Herr Josef trifft Maja
Verstohlen blickte Herr Josef zu ihr – nein, zu ihnen. Sie umarmten einander, küßten sich auf den Mund. Es wäre ja auch zu schön gewesen. Beide gehörten zu einer Gruppe Punks vom Bodensee, die extra nach München gekommen waren, um sich hier ein Punkkonzert anzuschauen. Und innerhalb dieser Gruppe waren sie die einzigen, die keine Punks waren. Maja hatte Herrn Josef gleich gefallen. Sie war groß, wenn auch nicht so groß wie Herr Josef, natürlich. Herr Josef war fast zwei Meter lang, und das hatte ihm auch diesen Spitznamen eingebracht. Schon in der Schule nannten sie ihn so, seine Körpergröße war Grund für das „Herr“ vor seinem Vornamen. Das bedeutete natürlich nicht, daß er etwa gesiezt wurde. Von seiner Körpergröße abgesehen sah er ja eigentlich ziemlich jung aus. Und das war er auch. Knapp Mitte zwanzig ist jung, wenn es wie hier nur so von Altpunks aus den frühen 80er Jahren wimmelt. Und er wohnte ja auch noch bei seiner Mutter. Bei den Punks hieß er wegen seines geringen Körperumfangs zuerst Josef der Stricher, aber das hatte ihn dermaßen geärgert, daß er diesen Zusatz durch gezielte Gewaltanwendung schnell ungebräuchlich machen mußte.
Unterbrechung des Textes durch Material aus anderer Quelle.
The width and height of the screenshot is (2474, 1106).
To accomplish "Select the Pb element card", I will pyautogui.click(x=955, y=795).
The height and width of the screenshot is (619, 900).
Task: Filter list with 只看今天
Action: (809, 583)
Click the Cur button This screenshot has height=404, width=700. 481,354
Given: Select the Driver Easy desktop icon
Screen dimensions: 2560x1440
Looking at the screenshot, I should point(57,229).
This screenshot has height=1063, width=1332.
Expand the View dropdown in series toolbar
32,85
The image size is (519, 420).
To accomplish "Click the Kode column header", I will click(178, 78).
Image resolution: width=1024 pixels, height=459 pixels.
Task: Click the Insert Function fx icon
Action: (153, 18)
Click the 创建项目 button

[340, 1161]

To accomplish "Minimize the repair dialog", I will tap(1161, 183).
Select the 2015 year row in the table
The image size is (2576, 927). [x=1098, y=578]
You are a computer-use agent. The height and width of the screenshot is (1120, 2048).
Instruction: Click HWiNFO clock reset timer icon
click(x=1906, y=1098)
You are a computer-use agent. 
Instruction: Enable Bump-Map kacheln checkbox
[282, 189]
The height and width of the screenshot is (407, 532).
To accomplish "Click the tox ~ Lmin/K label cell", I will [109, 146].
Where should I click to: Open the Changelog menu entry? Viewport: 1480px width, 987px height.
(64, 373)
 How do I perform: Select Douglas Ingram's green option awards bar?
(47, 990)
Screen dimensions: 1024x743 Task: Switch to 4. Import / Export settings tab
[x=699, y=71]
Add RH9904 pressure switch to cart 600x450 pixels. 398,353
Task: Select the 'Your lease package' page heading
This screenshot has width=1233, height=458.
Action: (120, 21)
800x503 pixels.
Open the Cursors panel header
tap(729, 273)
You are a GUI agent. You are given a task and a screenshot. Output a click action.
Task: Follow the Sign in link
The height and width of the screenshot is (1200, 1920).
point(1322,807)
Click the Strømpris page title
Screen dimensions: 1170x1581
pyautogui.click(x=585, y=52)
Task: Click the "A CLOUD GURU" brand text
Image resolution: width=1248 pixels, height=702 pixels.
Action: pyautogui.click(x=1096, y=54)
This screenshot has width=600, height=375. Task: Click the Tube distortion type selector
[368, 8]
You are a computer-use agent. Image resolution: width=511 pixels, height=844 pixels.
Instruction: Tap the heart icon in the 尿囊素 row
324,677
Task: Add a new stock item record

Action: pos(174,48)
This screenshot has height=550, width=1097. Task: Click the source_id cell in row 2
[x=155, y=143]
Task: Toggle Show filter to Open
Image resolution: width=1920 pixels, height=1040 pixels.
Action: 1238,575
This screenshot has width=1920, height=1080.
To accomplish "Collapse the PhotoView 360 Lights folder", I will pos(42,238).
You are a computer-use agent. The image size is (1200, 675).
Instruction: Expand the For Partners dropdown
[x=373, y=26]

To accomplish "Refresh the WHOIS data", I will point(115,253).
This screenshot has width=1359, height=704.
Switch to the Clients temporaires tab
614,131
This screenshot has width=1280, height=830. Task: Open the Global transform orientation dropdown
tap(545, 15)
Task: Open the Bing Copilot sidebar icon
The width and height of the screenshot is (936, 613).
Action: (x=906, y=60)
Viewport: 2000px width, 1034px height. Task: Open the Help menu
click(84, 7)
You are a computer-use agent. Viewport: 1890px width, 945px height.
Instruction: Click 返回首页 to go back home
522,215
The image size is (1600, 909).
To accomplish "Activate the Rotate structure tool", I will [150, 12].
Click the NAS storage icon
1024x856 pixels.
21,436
Herr Josef hatte nichts gegen kleine Frauen, aber die großen waren ihm lieber, denn er mochte es, wenn er sich zum knutschen nicht so weit runterbeugen mußte. Aber was heißt knutschen! Davon würde heute ja wohl kaum die Rede sein. Maja war eindeutig das hübscheste von allen anwesenden Mädchen. Obwohl er selbst ein Punkrocker war, stand Herr Josef auf glatte ungefärbte Haare, und daß Maja seinem Blick standhielt und dabei sogar noch lächelte, hatte ihn von Anfang an neugierig auf sie gemacht. Eigentlich war sie ganz normal gekleidet, doch für ein Punkkonzert war genau das nicht normal. Eine weiße Bluse, darüber ein dunkelblauer Pulli, an den Beinen Blue Jeans. Es war nichts zerrissen, zerschlissen oder geflickt. Das entsprach bestimmt auch dem Geschmack ihres Freundes, Gerhard. Der hatte ihr noch eine dunkelblaue Harrington-Jacke angezogen. Der Farbton paßte nicht hundertprozentig zum Pulli; Herrn Josef war das jedenfalls völlig egal. Gerhard war wie Herr Josef ein leptosomer Typ: schon in frühen Jahren in die Höhe geschossen, dafür weder Muskeln noch Fett. Ein Streichholzmännchen. Ein Grischperl. Ein Skinhead. Es gab in München seit Jahren keine Punkkonzerte mehr ohne Skins. Sie waren überall. Skins sind wie Zahnspangen: Nicht schön, aber man gewöhnt sich daran. Und manchmal korrigieren sie einem die Zahnstellung.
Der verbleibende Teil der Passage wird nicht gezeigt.